6.3.05

gentrifying food

so i was getting my hair done last week (go ahead and groan) and my hairdresser - who by the way, is a genius - told me that she's opening her own salon in the neighborhood, in a big factory building that's been in a state of renovation for about a year. i actually know this building well, having ridden by on the bus many times - a sign has been up advertising the coming gym for months.

apparently, a gourmet garage is landing in that building. wary of the whole foods phenomenon, which currently threatens to destroy the farmer's market in union square - i thought before i grumble about it i should probably learn more about the company.
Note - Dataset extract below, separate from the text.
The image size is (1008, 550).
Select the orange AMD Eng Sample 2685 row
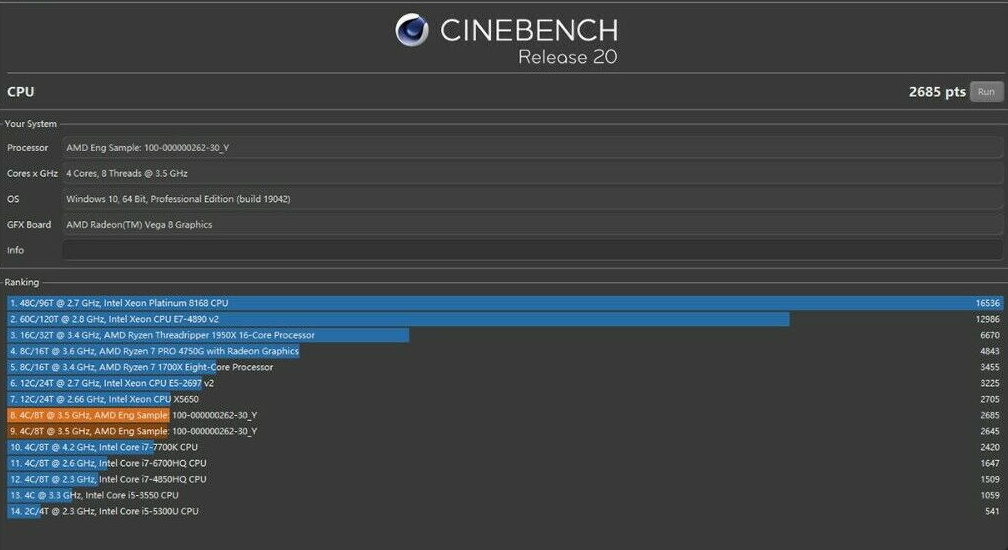[505, 415]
apparently it's a different type of high-end food store, reveling in novelty and diversity, with lower prices and spawning new stores. and it's coming here, but maybe that's not so bad.

i still wonder what will happen to the smaller stores in the neighborhood though. jane jacobs said that diversity of businesses and production makes for healthy cities and argues that innovations arise from the inherent 'inefficiencies' that exist in small businesses. This makes me think about diversity in ecological processes - certainly i'm wary of large grocers that buy food from massive distributers rather than from local, small farmers. While this neighborhood has grown beyond the capacity and apparently, the quality and variety of food available in the local supermarket that has been around forever - why does it have to be a chain store??!

and of course the same demographic and economic trends in the neighborhood that brings on the big bad grocers, help my hairdresser start a small business with her sister, which i'm really happy about.

perhaps i'm just getting old and cranky and resistant to change.